Held, citing cases on the meaning of subject-matter and subject-matter of the suit, that the subject matter of the arbitration agreement was not the vessels but the services provided by the petitioner on those vessels. Thus, Section 9 (1) (ii) (a) ACA, which deals with the preservation of goods that is the subject matter of the arbitration agreement, did not apply. But, Section 9 (1) (ii) (b) ACA that provides for securing the amount in dispute in the arbitration applied.
Further, the claim of securing the amount was predicated on (i) a possible terminating of VOMA, (ii) and the argument that the respondent would be liable to pay for termination during the lock-in period. Rejecting the submission, held, the agreement did not specify a consequence of termination, and the court cannot rewrite the contract.
The court also referred to cases analysing the difference between “debt” and “damages”. It said the observations made in those cases applied, i.e., debt is an existing obligation to pay, and damages require adjudication and are payable on the fiat of a court. It held that if the petitioner proves wrongful termination, it would be entitled to damages on proof of loss. Further, Section 9 (ii) (b) ACA cannot be construed to read into it “in rem” jurisdiction.

__STORED ROWS__.
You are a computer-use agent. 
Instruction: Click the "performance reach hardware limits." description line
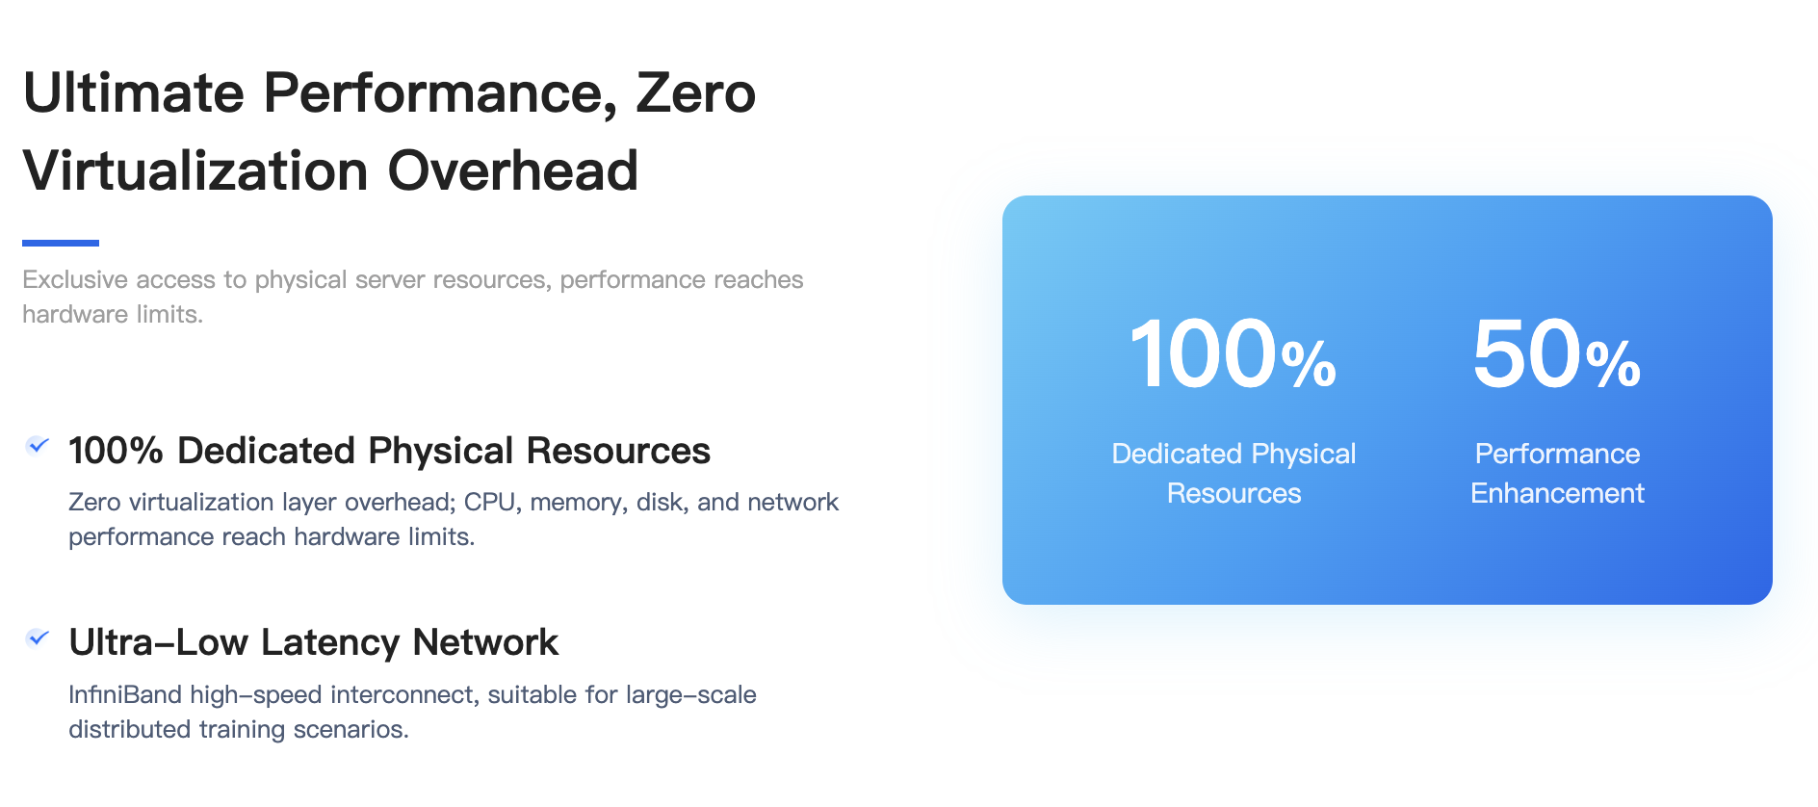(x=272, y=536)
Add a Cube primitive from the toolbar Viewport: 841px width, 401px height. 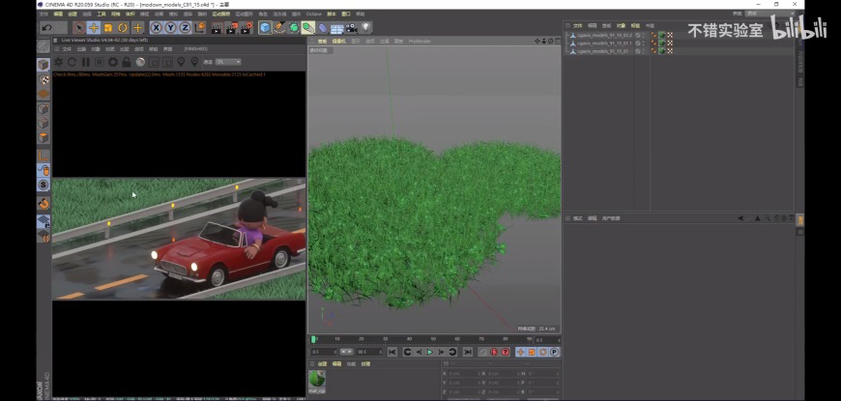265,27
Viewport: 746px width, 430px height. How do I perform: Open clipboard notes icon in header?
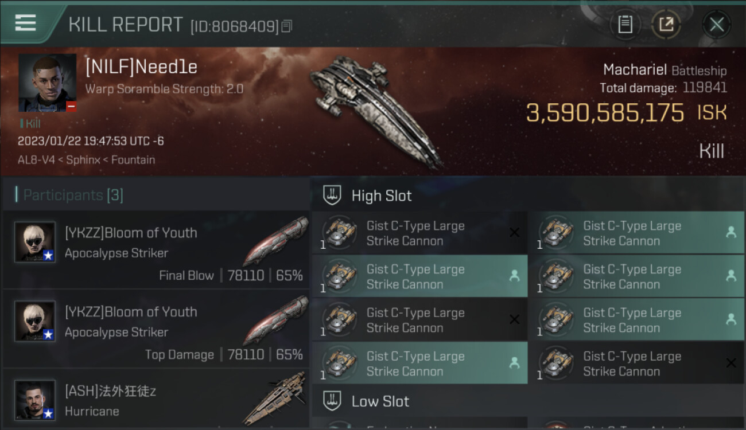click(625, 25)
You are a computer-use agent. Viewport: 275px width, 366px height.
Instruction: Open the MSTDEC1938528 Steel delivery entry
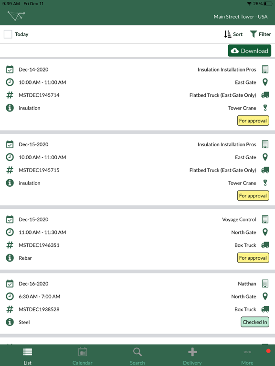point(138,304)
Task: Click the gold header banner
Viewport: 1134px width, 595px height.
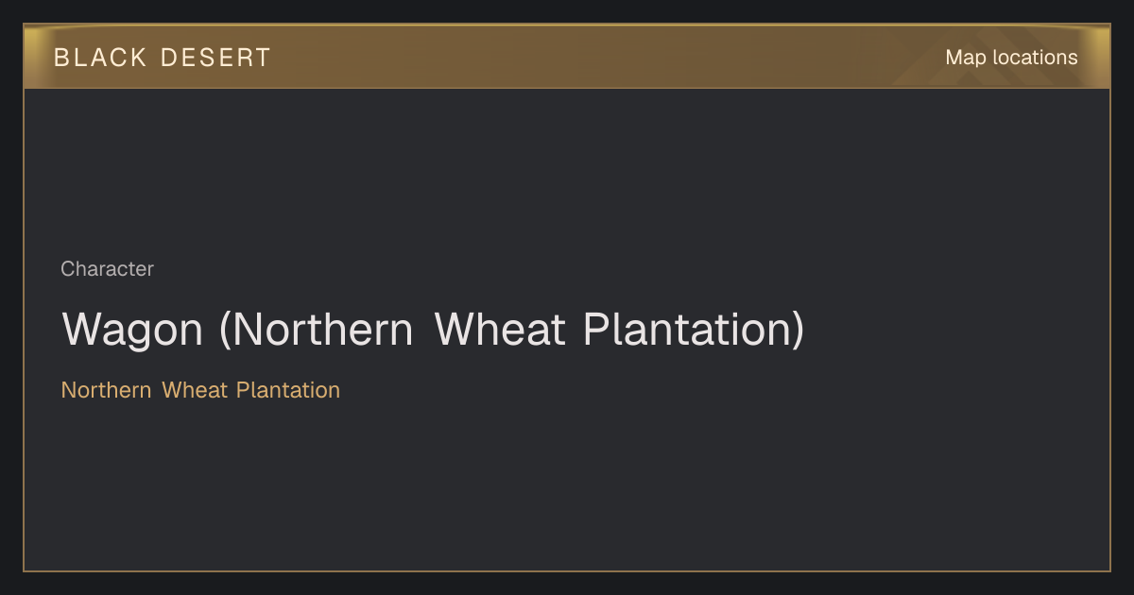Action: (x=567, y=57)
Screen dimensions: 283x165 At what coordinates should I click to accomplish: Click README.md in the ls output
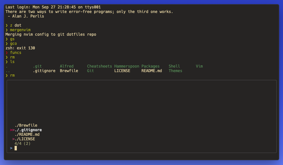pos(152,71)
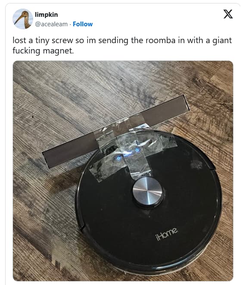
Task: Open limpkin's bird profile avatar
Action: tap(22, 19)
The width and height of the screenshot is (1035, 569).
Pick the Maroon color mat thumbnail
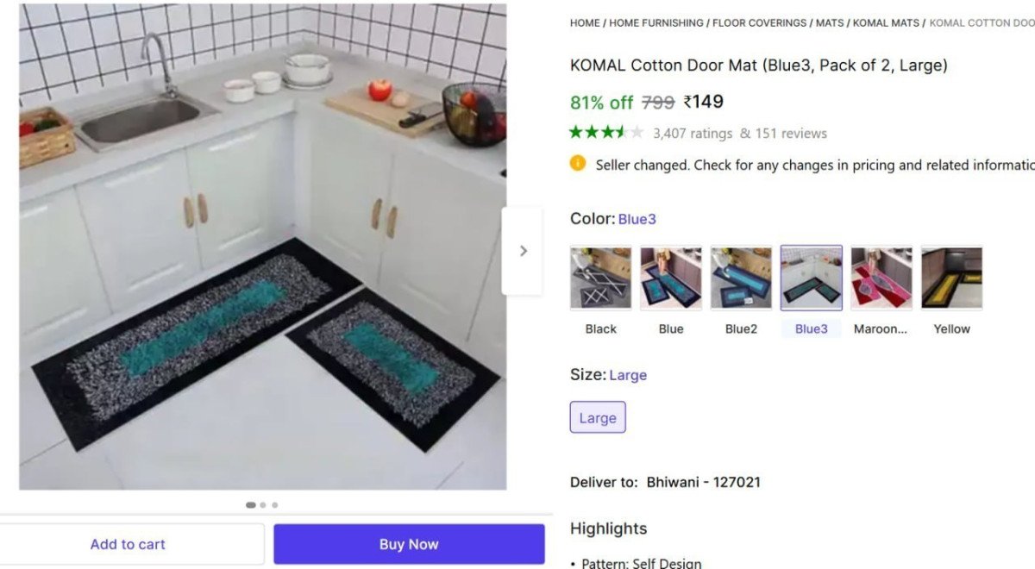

__PROBLEMS AND TASKS__.
[a] Summarize the note on the Section 9 ACA ruling in two sentences.
[b] Continue the note on the Section 9 ACA ruling from the point where it ends.

__RESULTS OF THE TASKS__.
[a] The court held that the subject matter of the arbitration agreement was the services the petitioner provided on the vessels, not the vessels themselves, so Section 9 (1) (ii) (a) ACA did not apply but Section 9 (1) (ii) (b) ACA did. It rejected the plea to secure the amount because the agreement specified no consequence of termination and the court cannot rewrite the contract, and it held that damages for wrongful termination require proof of loss and that Section 9 (ii) (b) ACA cannot be read to include "in rem" jurisdiction.

[b]
Usually, in Section 9 ACA, orders against third parties are not made. Still, they can be made to restrain the third party to exercise an independent right vis-à-vis one of the parties to an arbitration agreement. Here, an order to arrest a ship owned by the non-signatories who had an independent right to repossess could not be made.
Lastly, the argument that Paul Strachan (the founder) was the moving spirit behind all the respondents was held a triable issue for arbitration. The court said that the corporate veil is not flimsy, and to lift or pierce it is an intricate exercise neither easily undertaken or accomplished.